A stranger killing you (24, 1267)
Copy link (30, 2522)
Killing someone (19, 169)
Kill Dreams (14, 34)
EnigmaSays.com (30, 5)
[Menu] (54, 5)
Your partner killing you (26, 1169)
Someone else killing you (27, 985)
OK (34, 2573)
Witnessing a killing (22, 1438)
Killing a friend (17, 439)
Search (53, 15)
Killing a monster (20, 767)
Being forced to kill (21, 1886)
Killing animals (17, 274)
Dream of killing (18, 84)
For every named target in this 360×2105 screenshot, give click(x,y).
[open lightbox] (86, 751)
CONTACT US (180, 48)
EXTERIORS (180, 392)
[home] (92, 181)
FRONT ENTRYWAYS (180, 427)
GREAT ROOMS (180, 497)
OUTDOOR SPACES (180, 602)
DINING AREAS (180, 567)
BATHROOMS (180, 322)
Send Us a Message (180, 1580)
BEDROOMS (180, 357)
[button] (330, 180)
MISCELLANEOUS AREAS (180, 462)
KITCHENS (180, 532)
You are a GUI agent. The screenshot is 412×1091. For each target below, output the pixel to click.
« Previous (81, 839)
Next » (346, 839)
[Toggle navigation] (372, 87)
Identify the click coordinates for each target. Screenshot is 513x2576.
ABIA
——————
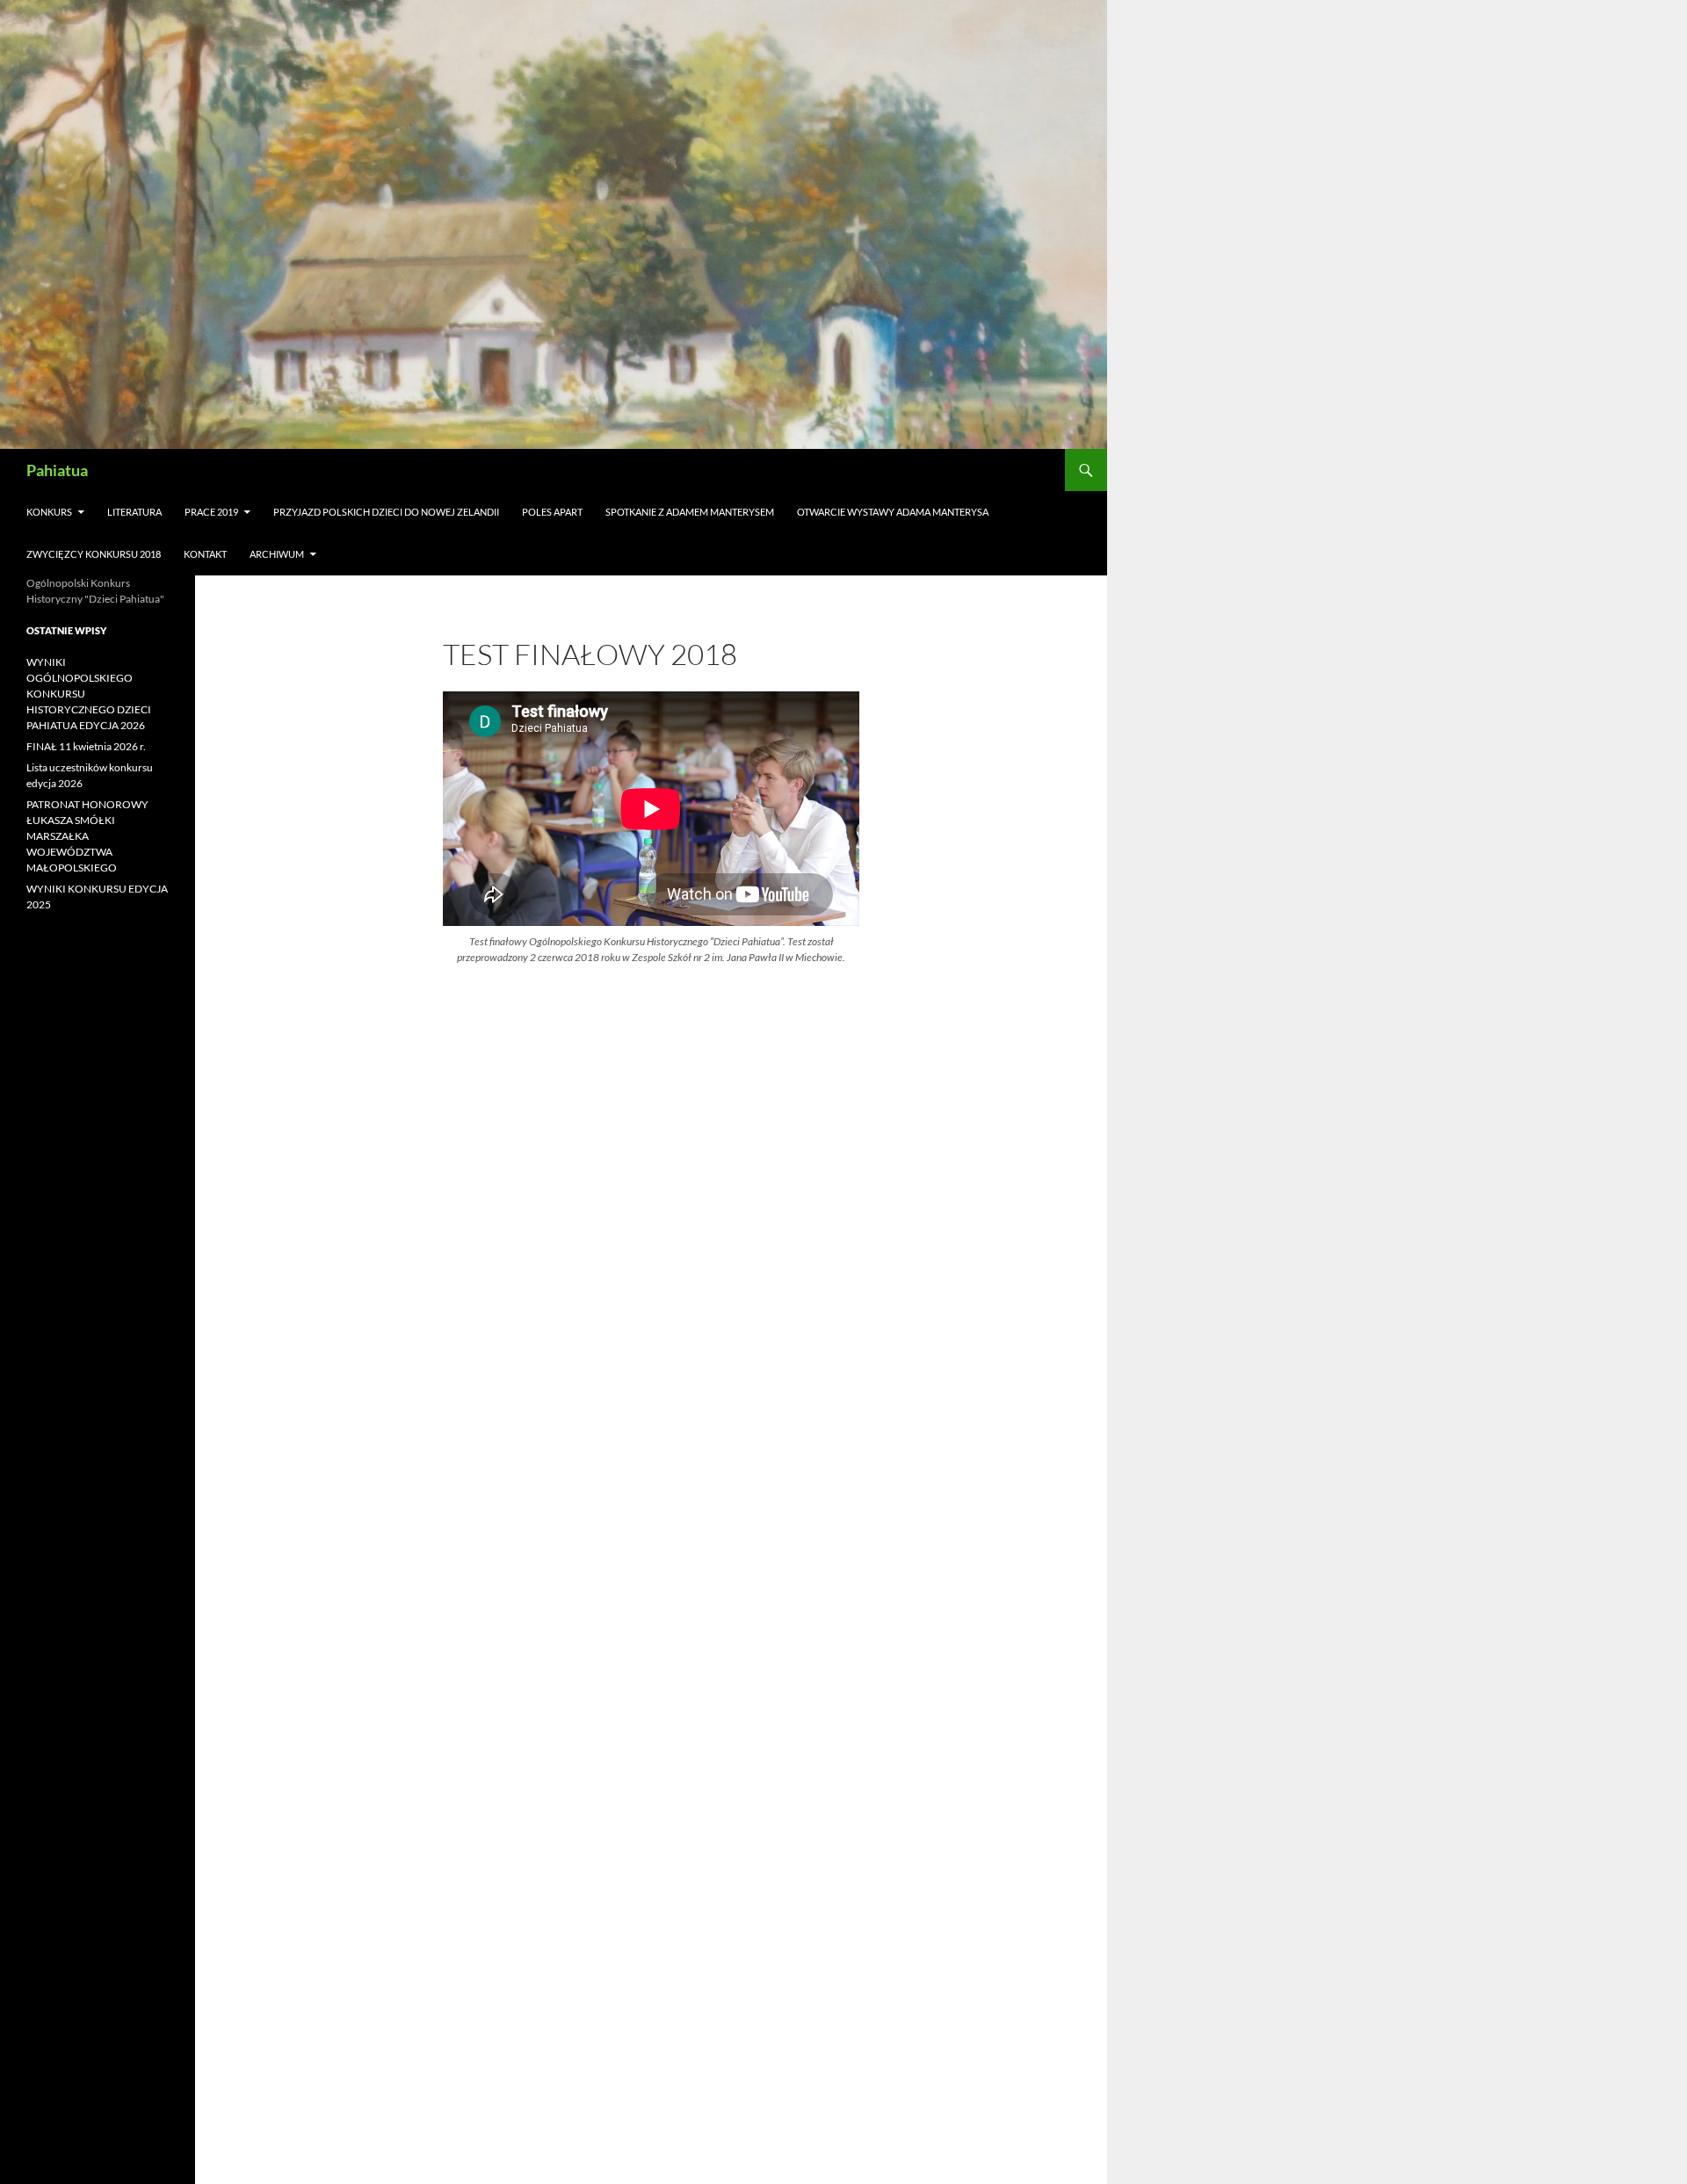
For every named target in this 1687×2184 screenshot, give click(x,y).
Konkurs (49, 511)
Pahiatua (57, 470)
——————
▶ _TASK ITEM_
The lines to extract from the data above begin with the line containing "A stranger killing you (24, 1267)" and end with the line containing "KITCHENS (180, 532)". Extract them exactly, including both.

▶ _COMPLETED TASK_
A stranger killing you (24, 1267)
Copy link (30, 2522)
Killing someone (19, 169)
Kill Dreams (14, 34)
EnigmaSays.com (30, 5)
[Menu] (54, 5)
Your partner killing you (26, 1169)
Someone else killing you (27, 985)
OK (34, 2573)
Witnessing a killing (22, 1438)
Killing a friend (17, 439)
Search (53, 15)
Killing a monster (20, 767)
Being forced to kill (21, 1886)
Killing animals (17, 274)
Dream of killing (18, 84)
For every named target in this 360×2105 screenshot, give click(x,y).
[open lightbox] (86, 751)
CONTACT US (180, 48)
EXTERIORS (180, 392)
[home] (92, 181)
FRONT ENTRYWAYS (180, 427)
GREAT ROOMS (180, 497)
OUTDOOR SPACES (180, 602)
DINING AREAS (180, 567)
BATHROOMS (180, 322)
Send Us a Message (180, 1580)
BEDROOMS (180, 357)
[button] (330, 180)
MISCELLANEOUS AREAS (180, 462)
KITCHENS (180, 532)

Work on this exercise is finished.